その日、私と真澄は心ゆくまで遊んだ。すでに穂地村の家の周辺を知り尽くしていた真澄は、私にさまざまなことを教えてくれた。特別だと言われて、貸してもらった竹竿を無意味に振り回すのも、なんとなく楽しかった。
真澄は、一人で遊んでいるときに、車でやってきた私のことを見つけて、様子を見にきたのだそうだ。このあたりに同い年の子供はいなかったから、遊び相手ができてとても嬉しいのだと言っていた。森の中にある秘密基地だという場所に案内してもらい、
「おれたち友達だからな」
と言ってもらえたことは、東京には友達らしい友達がいなかった私にとっても、嬉しいことだった。正真正銘、真澄は私のはじめての友達だ。

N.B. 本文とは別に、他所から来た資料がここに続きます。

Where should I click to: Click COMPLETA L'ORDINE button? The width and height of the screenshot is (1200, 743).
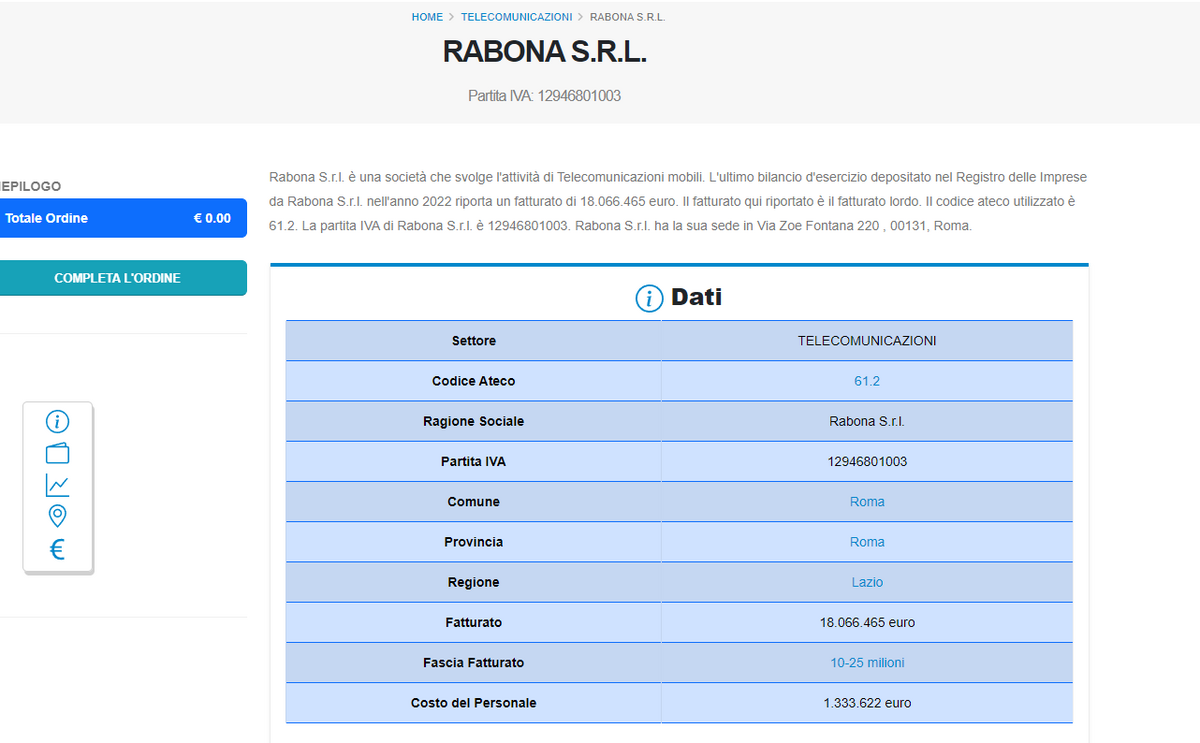(117, 278)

家に帰ったのは、太陽が傾きかけ、あたりが夕暮れに染まってからだ。祖母の作る夕飯の匂いが漂う、東京のマンションとは比べ物にならないほどに広い家の中。そこにはすでに、両親の姿はどこにもなかった。
私はここにくる前に、祖父母の家に一人で預けられることを言い含められていた。だから、両親に置いていかれることは、はじめからわかっていたことだ。
しかしその晩。泣き疲れて昏倒するように眠りにつくまで私の涙が止まることはなく、優しい祖父母を心底困らせることになる。
幼い私は、自分が両親に捨てられたのだということを、正しく理解していた。